--- Begin RECORDS TO USE ---

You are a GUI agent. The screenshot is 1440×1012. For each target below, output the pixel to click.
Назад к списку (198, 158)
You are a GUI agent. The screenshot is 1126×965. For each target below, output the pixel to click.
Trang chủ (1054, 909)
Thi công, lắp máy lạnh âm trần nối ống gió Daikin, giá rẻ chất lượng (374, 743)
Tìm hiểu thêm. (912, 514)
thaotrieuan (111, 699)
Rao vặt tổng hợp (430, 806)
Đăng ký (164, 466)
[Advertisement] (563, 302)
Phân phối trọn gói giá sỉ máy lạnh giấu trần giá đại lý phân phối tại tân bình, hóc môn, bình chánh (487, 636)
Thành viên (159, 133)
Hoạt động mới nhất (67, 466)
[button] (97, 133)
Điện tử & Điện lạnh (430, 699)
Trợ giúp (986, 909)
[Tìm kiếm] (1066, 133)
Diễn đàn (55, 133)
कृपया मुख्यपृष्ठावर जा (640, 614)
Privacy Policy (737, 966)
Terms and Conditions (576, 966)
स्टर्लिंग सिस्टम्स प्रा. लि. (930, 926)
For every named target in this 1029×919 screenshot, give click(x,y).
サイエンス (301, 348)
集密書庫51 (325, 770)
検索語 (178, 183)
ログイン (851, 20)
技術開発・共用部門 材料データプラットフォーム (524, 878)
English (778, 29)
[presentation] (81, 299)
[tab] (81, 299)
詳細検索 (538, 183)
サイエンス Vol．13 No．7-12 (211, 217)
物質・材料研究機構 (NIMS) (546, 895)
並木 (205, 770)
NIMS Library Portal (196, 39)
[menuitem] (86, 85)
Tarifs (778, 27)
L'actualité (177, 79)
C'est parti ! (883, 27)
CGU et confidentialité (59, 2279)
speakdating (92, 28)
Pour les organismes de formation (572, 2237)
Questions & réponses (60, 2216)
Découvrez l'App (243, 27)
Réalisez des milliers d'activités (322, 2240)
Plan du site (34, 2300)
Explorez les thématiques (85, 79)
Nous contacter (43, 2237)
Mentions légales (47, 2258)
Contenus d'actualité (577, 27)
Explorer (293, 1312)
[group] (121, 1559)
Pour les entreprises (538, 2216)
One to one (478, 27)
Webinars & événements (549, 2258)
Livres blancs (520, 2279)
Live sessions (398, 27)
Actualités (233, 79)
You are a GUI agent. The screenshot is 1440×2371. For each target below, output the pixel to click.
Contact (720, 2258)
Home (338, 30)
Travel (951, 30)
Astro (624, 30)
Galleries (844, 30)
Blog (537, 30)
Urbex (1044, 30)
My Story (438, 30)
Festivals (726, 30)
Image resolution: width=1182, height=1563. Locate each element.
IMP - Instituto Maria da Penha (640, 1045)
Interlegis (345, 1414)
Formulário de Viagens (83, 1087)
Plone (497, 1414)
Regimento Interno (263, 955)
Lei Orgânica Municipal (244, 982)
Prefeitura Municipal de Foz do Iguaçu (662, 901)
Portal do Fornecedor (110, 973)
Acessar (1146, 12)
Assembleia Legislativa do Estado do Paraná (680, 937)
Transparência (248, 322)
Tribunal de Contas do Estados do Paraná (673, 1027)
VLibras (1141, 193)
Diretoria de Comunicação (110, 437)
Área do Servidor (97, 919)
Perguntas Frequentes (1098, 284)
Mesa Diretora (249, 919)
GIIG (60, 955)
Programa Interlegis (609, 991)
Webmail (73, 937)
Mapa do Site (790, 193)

--- End RECORDS TO USE ---

PROBLEM TO SOLVE -
Rewrite all of the records above, changing each occurrence of "pixel" to "point" and keeping everything else the same.

ANSWER BELOW -
You are a GUI agent. The screenshot is 1440×1012. For each target below, output the point to click.
Назад к списку (198, 158)
You are a GUI agent. The screenshot is 1126×965. For each target below, output the point to click.
Trang chủ (1054, 909)
Thi công, lắp máy lạnh âm trần nối ống gió Daikin, giá rẻ chất lượng (374, 743)
Tìm hiểu thêm. (912, 514)
thaotrieuan (111, 699)
Rao vặt tổng hợp (430, 806)
Đăng ký (164, 466)
[Advertisement] (563, 302)
Phân phối trọn gói giá sỉ máy lạnh giấu trần giá đại lý phân phối tại tân bình, hóc môn, bình chánh (487, 636)
Thành viên (159, 133)
Hoạt động mới nhất (67, 466)
[button] (97, 133)
Điện tử & Điện lạnh (430, 699)
Trợ giúp (986, 909)
[Tìm kiếm] (1066, 133)
Diễn đàn (55, 133)
कृपया मुख्यपृष्ठावर जा (640, 614)
Privacy Policy (737, 966)
Terms and Conditions (576, 966)
स्टर्लिंग सिस्टम्स प्रा. लि. (930, 926)
For every named target in this 1029×919 screenshot, give click(x,y).
サイエンス (301, 348)
集密書庫51 (325, 770)
検索語 (178, 183)
ログイン (851, 20)
技術開発・共用部門 材料データプラットフォーム (524, 878)
English (778, 29)
[presentation] (81, 299)
[tab] (81, 299)
詳細検索 (538, 183)
サイエンス Vol．13 No．7-12 (211, 217)
物質・材料研究機構 (NIMS) (546, 895)
並木 (205, 770)
NIMS Library Portal (196, 39)
[menuitem] (86, 85)
Tarifs (778, 27)
L'actualité (177, 79)
C'est parti ! (883, 27)
CGU et confidentialité (59, 2279)
speakdating (92, 28)
Pour les organismes de formation (572, 2237)
Questions & réponses (60, 2216)
Découvrez l'App (243, 27)
Réalisez des milliers d'activités (322, 2240)
Plan du site (34, 2300)
Explorez les thématiques (85, 79)
Nous contacter (43, 2237)
Mentions légales (47, 2258)
Contenus d'actualité (577, 27)
Explorer (293, 1312)
[group] (121, 1559)
Pour les entreprises (538, 2216)
One to one (478, 27)
Webinars & événements (549, 2258)
Livres blancs (520, 2279)
Live sessions (398, 27)
Actualités (233, 79)
You are a GUI agent. The screenshot is 1440×2371. For each target below, output the point to click.
Contact (720, 2258)
Home (338, 30)
Travel (951, 30)
Astro (624, 30)
Galleries (844, 30)
Blog (537, 30)
Urbex (1044, 30)
My Story (438, 30)
Festivals (726, 30)
Image resolution: width=1182, height=1563. Locate each element.
IMP - Instituto Maria da Penha (640, 1045)
Interlegis (345, 1414)
Formulário de Viagens (83, 1087)
Plone (497, 1414)
Regimento Interno (263, 955)
Lei Orgânica Municipal (244, 982)
Prefeitura Municipal de Foz do Iguaçu (662, 901)
Portal do Fornecedor (110, 973)
Acessar (1146, 12)
Assembleia Legislativa do Estado do Paraná (680, 937)
Transparência (248, 322)
Tribunal de Contas do Estados do Paraná (673, 1027)
VLibras (1141, 193)
Diretoria de Comunicação (110, 437)
Área do Servidor (97, 919)
Perguntas Frequentes (1098, 284)
Mesa Diretora (249, 919)
GIIG (60, 955)
Programa Interlegis (609, 991)
Webmail (73, 937)
Mapa do Site (790, 193)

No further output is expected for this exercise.